And he shook his fist under Vaviloff's nose, and gnashed his teeth.
After he had left, Vaviloff smiled cunningly and blinked his eyes rapidly. Then two large tears rolled down his cheeks. They were hot and grimy, and as they disappeared into his beard, two others rolled down in their place. Then Vaviloff retired into the back room, and knelt in front of the eikons; he remained there for some time motionless, without wiping the tears from his wrinkled brown cheeks.
Deacon Tarass, who had always a fancy for the open air, proposed to the outcasts they should go out into the fields, and there in one of the hollows, in the midst of nature's beauties, and under the open sky, should drink Vaviloff's vodka. But the captain and the others unanimously scouted the deacon's ideas of nature, and decided to have their carouse in their own yard.
"One, two, three," reckoned Aristide Fomitch, "we are thirteen in all; the schoolmaster is missing, but some other waifs and strays are sure to turn up, so let's say twenty.
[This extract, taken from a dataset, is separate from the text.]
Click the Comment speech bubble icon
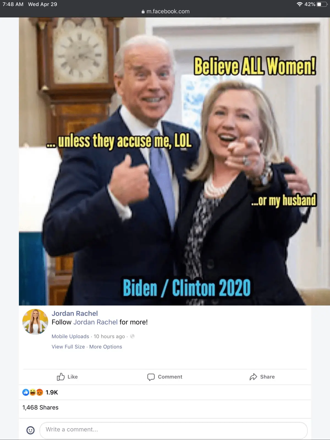 pyautogui.click(x=151, y=377)
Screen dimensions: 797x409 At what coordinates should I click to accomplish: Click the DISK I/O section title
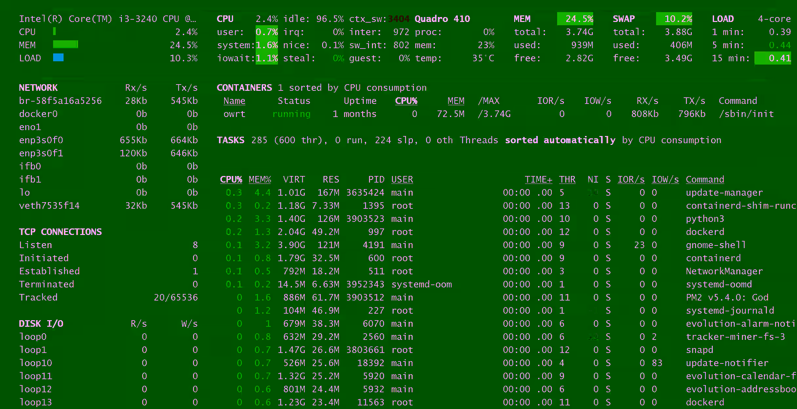pyautogui.click(x=41, y=324)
Two cucumbers and a half for each, a pound of bread and of meat—that's not a bad allowance! As to vodka, there will be about a bottle each. There's some sour cabbage, some apples, and three melons. What the devil do we want more? What do you say, mates? Let us therefore prepare to devour Jegor Vaviloff; for all this is his body and his blood!"
They spread some ragged garments on the ground, on which they laid out their food and drink, and they crouched round in a circle, restraining with difficulty the thirst for drink which lurked in the eyes of each one of them.
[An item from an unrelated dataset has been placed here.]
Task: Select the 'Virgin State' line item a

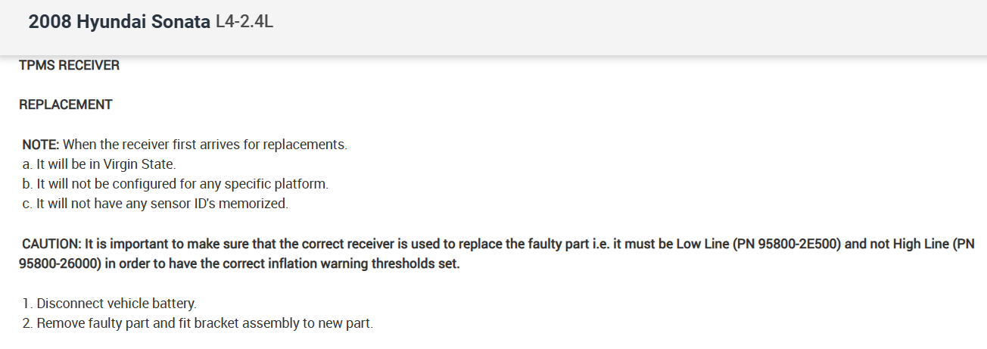Action: (99, 164)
Evening was coming on, its shadows fell across the foul, untidy yard, and the last rays of the sun lit up the roof of the half-ruined house. The evening was cool and calm.
"Let us fall to, brethren!" commanded the captain. "How many mugs have we? Only six, and there are thirteen of us. Alexai Maximovitch, pour out the drink! Make ready! Present! Fire!"
"Ach—h!" They swallowed down great gulps, and then fell to eating.
"But the schoolmaster isn't here I I haven't seen him for three days. Has anyone else seen him?" said Kouvalda.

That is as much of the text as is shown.